The time investment in implementing the mobile GIS approach is still considerable, as it involved both pre-fieldwork and post-fieldwork processing steps. Pre-fieldwork tasks, discussed above, include acquiring and preparing regional datasets, and designing digital forms that are appropriate for the project. Post-fieldwork processing involved standard issues such as downloading all data to a laptop from various devices, tagging folders of digital photos with the associated ArchID, GPS post-processing, as well as analytical processing steps such as deriving meaningful indices from the digital data. Post-fieldwork tasks also involved some unanticipated and time consuming labor, such as cleaning inconsistent datasets to prepare them for general analysis, and other management issues. These inconsistent data include the records gathered during two periods when the system was not functioning smoothly as described in Table 5-7.
Issue |
Problem |
Resolution in future projects |
Pre-fieldwork preparedness |
During the first two weeks of fieldwork software and hardware debugging were still underway. |
Allow sufficient time for designing and debugging fieldwork forms and equipment prior to work in remote locations. |
Equipment failure |
During the last 10 days of the field season the cable connecting the mobile GIS PocketPC to the GPS unit failed and all sites were recorded with older Trimble Geoexplorer GPS units. |
Purchasing two similar mobile GIS units, with one acting as a backup device so that no break in data recording would have occurred in case of equipment failure. |
Table 5-7. Sources of inconsistent data during the 2003 project, and means of avoiding these problems in future projects.

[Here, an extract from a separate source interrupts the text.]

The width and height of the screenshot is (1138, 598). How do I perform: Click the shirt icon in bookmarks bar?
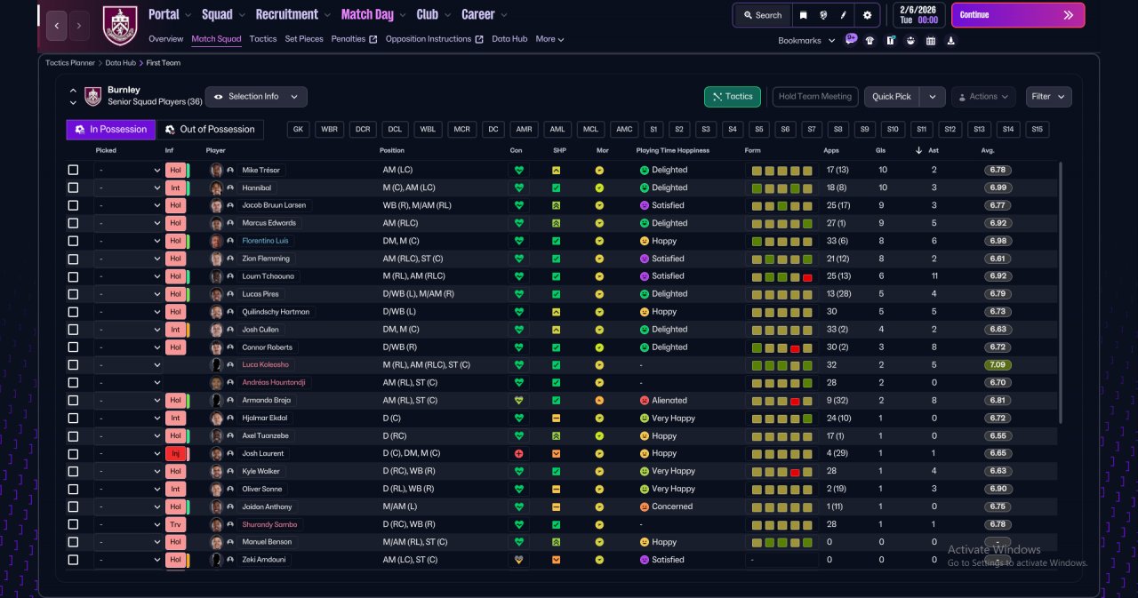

Some of the processing steps are the result of employing GPS based mapping, and are therefore largely inevitable. Despite post-processing, the polygons and polylines gathered using GPS in Streaming mode contained a lot of redundancy and required geometry validation. These redundant positions were especially abundant where the person mapping a feature had to slow down or stop in the process of delimiting the feature. In these cases a number of vertices would be gathered as a small cloud (within the positional error of the GPS) and this resulted in a line intersection and short segments. Processing the data to resolve these GPS derived problems was accomplished in ArcGIS 9 using the following processing steps
(1) The "Repair Geometry" function was used to resolve intersections in a single polygon or polyline.
(2) Polygons were converted to polylines and the ArcToolbox > Data Management > Features > Simplify Line operation with a 10 cm tolerance was applied the data. The 10cm range for simplifying the lines reflects the data quality. In this case, the post-processed accuracy of the spatial data was 1-2m as stated by Trimble Pathfinder Office.
More recent versions of Arcpad (v7) and other mobile GIS software such as Terrasync provide a movement filter for datalogging that allows the user to specify a minimum distance setting, so that data are not logged unless one continues moving. For example, during streaming mode in 2003 the GPS was logging a vertex from the average of every 2 positions for a smoother line (at a 0.5 second rate this resulted in a vertex every second). A feature of the newer Arcpad 7 allows the user to specify that a vertex should be logged only after 3m of movement.
This option would have resulted in cleaner data during the 2003 season, although with low real-time accuracy the movement filter is relatively coarse and it is probably accurate to only within 10-15m. In North America and Europe, where SBAS (WAAS or EGNOS) correction signals are available, real-time positions are approximately 5-10m and these movement filters for datalogging function adequately on low-cost receivers. However in South America SBAS correction will not be available in the foreseeable future and movement filters are probably most relevant for faster GPS mapping tasks such as mapping from a moving vehicle. It is conceivable that GPS movement filters will actually result in noisier data because exceptionally large position measurements are logged, but the majority of positions are filtered out because the distance of movement is not sufficient.